*PROBLEM DESCRIPTION*. Every record below needs to be written out exactly, apart from the pictures.

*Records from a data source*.
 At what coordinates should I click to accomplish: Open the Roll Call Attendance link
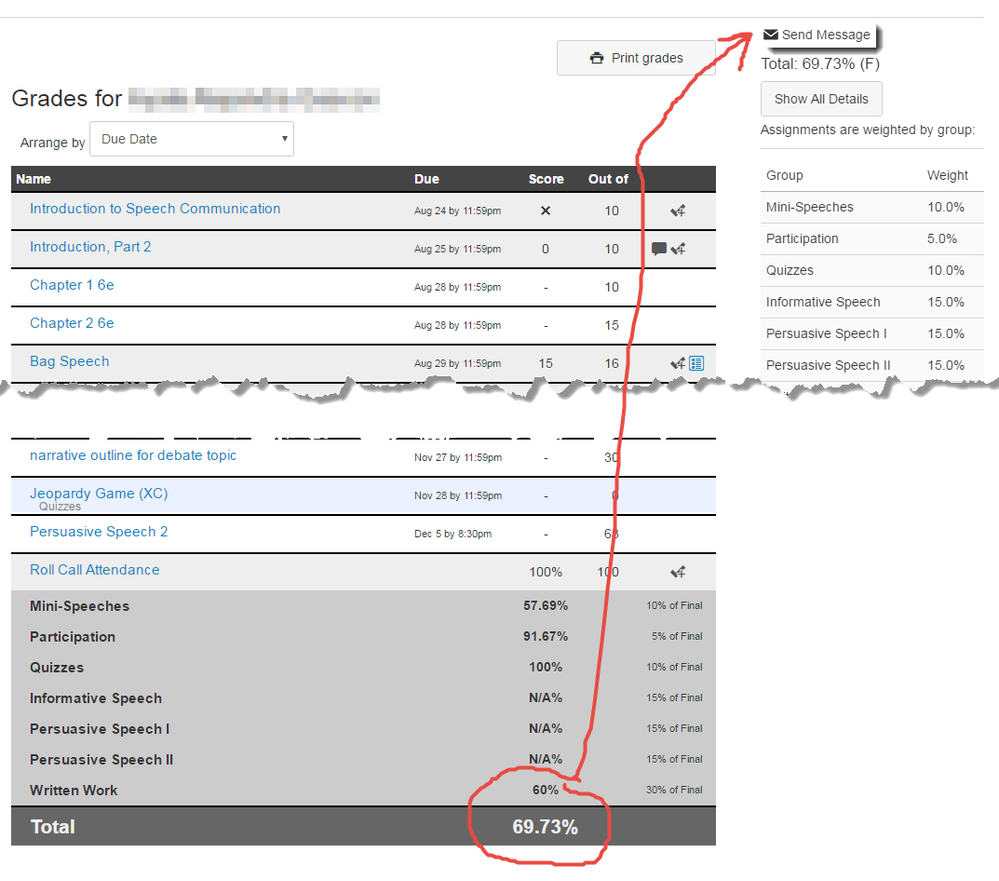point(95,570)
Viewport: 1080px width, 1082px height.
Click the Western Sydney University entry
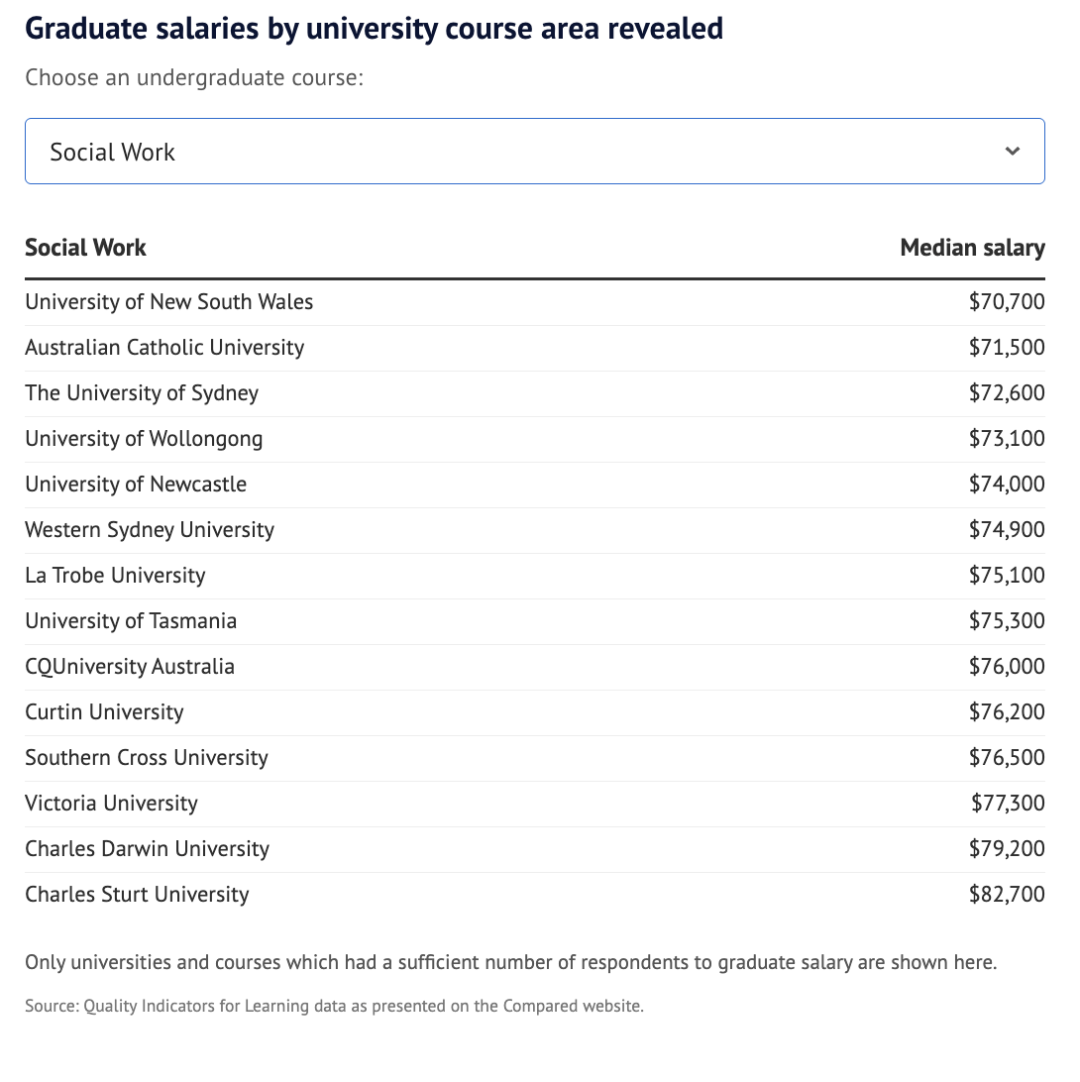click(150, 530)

*FINAL ANSWER*.
 At what coordinates should I click to accomplish: Open the Roll Call Attendance link
point(95,570)
Viewport: 1080px width, 1082px height.
Click the Western Sydney University entry
click(150, 530)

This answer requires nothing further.